WHAT YOU SHOULD DO: The requested output is every line from the one with "Task: Toggle the S1s Only checkbox" through the last line below, printed exactly.

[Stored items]

============================================================

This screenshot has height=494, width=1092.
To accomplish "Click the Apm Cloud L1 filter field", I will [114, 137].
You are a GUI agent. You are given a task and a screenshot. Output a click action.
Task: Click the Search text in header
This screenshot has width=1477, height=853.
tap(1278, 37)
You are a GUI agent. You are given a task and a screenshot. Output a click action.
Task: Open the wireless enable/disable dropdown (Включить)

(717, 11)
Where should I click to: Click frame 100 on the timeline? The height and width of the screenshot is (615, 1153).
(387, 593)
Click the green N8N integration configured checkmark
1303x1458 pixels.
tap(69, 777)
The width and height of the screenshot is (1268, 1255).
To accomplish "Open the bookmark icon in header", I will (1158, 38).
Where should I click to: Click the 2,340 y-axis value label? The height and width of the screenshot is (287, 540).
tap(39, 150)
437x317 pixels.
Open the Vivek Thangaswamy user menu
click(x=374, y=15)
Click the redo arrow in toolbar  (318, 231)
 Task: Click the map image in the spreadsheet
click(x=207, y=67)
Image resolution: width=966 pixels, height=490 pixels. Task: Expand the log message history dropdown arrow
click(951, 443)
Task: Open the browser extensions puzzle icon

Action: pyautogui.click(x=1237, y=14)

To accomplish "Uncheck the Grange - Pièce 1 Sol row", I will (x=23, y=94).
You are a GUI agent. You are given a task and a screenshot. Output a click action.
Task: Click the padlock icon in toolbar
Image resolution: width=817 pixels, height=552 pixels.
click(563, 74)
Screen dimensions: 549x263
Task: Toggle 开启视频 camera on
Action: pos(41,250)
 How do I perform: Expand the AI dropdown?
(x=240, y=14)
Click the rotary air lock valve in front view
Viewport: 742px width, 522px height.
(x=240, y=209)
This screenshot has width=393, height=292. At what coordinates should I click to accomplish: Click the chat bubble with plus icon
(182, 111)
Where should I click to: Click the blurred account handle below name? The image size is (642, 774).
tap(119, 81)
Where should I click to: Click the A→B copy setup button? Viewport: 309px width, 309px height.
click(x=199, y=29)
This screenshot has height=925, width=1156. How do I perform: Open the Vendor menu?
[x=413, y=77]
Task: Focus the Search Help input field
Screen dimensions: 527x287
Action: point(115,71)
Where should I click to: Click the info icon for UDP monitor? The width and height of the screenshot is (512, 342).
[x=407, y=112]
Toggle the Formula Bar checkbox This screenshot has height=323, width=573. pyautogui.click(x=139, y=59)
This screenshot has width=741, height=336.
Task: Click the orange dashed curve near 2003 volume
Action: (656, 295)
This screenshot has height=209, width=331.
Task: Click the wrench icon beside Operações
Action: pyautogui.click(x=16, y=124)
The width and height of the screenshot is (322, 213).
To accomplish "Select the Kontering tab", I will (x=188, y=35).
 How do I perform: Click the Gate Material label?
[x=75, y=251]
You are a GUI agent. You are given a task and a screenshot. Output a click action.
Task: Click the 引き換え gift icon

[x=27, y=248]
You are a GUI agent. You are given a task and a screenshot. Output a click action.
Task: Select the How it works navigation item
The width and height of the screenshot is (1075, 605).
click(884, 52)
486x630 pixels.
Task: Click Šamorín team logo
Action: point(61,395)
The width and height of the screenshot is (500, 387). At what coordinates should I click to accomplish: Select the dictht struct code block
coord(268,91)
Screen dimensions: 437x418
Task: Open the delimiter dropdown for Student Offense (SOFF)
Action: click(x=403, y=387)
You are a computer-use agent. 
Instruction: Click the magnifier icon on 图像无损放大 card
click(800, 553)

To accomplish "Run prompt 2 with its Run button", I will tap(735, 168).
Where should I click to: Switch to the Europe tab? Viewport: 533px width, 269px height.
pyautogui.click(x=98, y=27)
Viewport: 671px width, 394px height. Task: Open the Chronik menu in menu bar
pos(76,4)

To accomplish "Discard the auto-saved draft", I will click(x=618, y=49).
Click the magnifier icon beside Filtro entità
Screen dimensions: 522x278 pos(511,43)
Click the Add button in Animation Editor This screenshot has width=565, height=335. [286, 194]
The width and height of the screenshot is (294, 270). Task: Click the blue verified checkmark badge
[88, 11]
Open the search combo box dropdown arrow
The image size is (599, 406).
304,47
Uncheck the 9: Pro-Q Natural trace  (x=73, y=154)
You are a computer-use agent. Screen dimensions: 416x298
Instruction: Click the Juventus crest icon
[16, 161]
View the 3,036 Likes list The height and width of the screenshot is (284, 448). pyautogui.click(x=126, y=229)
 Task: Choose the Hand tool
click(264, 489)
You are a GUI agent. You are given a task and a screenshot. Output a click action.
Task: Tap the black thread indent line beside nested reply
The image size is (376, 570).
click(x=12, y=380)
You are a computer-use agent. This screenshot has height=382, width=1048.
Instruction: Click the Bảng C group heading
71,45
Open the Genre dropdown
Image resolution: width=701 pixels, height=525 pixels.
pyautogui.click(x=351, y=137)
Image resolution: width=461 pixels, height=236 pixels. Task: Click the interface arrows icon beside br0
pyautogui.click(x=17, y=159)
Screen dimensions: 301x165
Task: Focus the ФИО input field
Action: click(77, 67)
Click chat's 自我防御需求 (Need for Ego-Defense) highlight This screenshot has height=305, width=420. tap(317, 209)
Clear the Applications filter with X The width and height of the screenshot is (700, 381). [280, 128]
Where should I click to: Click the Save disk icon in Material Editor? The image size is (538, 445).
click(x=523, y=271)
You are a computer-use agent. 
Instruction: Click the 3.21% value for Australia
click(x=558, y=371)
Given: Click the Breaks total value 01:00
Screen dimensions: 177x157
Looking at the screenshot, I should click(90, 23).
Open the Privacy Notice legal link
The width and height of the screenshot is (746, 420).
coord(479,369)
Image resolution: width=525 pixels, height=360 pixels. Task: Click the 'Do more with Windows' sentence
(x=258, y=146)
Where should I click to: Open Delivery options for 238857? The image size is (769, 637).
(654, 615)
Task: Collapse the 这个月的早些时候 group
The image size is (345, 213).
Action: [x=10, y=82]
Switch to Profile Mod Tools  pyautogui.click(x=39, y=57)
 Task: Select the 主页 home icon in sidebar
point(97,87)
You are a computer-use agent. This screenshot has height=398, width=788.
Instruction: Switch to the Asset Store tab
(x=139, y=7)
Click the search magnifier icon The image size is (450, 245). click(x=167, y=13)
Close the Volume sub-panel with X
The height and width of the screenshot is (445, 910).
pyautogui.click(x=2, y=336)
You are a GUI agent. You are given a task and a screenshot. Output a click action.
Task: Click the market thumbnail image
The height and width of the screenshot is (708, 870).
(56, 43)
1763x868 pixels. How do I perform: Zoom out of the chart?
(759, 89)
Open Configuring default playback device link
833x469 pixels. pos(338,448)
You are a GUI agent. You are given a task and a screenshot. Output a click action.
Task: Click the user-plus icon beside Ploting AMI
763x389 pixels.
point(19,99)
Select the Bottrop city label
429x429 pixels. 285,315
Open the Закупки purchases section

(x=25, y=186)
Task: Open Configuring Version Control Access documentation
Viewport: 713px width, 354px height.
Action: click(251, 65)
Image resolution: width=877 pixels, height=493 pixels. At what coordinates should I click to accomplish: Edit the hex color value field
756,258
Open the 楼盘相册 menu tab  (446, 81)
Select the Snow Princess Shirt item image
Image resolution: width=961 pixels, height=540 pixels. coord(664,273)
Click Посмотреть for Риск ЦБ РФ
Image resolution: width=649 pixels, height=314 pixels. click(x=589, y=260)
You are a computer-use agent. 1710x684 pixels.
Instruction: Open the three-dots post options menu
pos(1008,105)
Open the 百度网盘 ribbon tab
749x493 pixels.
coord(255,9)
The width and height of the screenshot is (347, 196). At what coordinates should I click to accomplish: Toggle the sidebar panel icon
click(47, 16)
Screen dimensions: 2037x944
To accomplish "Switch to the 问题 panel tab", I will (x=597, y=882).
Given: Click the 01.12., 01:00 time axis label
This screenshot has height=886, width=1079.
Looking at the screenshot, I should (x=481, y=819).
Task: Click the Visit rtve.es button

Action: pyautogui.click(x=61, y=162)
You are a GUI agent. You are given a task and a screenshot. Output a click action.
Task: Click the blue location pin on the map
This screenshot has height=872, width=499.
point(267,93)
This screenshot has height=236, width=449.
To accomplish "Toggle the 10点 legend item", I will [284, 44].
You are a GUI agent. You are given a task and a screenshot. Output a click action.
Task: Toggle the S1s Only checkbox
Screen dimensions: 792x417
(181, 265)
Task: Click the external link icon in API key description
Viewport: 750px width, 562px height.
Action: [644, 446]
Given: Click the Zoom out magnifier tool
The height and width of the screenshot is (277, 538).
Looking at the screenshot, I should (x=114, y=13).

============================================================

WRITTEN SOLUTION:
Task: Toggle the S1s Only checkbox
Screen dimensions: 792x417
(181, 265)
Task: Click the external link icon in API key description
Viewport: 750px width, 562px height.
Action: [644, 446]
Given: Click the Zoom out magnifier tool
The height and width of the screenshot is (277, 538).
Looking at the screenshot, I should (x=114, y=13).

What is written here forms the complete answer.